Assistant Professor of Ecology, Evolutionary Biology & Public Affairs
Jessica Metcalf is a demographer with broad interests in evolutionary ecology, infectious disease dynamics and public policy. She completed her PhD at Imperial College on the evolutionary demography of monocarpic perennials. Her post-doctoral research was conducted at various institutions. She studied the evolution of senescence at the Max Planck Institute of Demographic Research, the inference of tree demographic parameters at Duke University, and infectious disease dynamics at Pennsylvania State University and Princeton University.
Questions of particular interest include: How will changing human demography impact infectious disease incidence and spread? What drives dynamics of rubella through space and time, and what does this indicate for vaccine control? What are the key influences on dynamics of malaria inside the bloodstream of mice, and what does this imply for control as well as evolution of the parasite? When should reproduction occur in plants where reproduction is fatal (from an evolutionary perspective) and can we link this back to the genetic background using the model plant system, Arabidopsis thaliana? How long do trees live and what does this imply for rates of carbon turnover and recovery following the spread of forest pathogens?
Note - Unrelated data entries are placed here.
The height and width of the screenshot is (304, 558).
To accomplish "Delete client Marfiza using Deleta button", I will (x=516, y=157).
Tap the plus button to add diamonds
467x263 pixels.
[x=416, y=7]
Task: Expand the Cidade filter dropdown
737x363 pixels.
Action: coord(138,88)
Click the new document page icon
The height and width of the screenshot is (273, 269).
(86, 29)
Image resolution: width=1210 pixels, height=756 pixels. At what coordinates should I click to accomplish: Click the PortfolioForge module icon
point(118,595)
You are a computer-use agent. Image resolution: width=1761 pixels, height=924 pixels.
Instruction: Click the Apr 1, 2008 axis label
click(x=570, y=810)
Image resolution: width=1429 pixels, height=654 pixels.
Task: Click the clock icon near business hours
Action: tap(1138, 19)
Metcalf’s teaching focuses on a course titled Epidemiology: An Ecological and Evolutionary Perspective. Her course aims to communicate both an understanding of the core principles of epidemiology (ranging from classical study designs to core analytical techniques) and a broader perspective into the fundamental drivers of health outcomes (ranging from ecological drivers of the spread of infectious disease to the evolutionary determinants of profiles of late age mortality).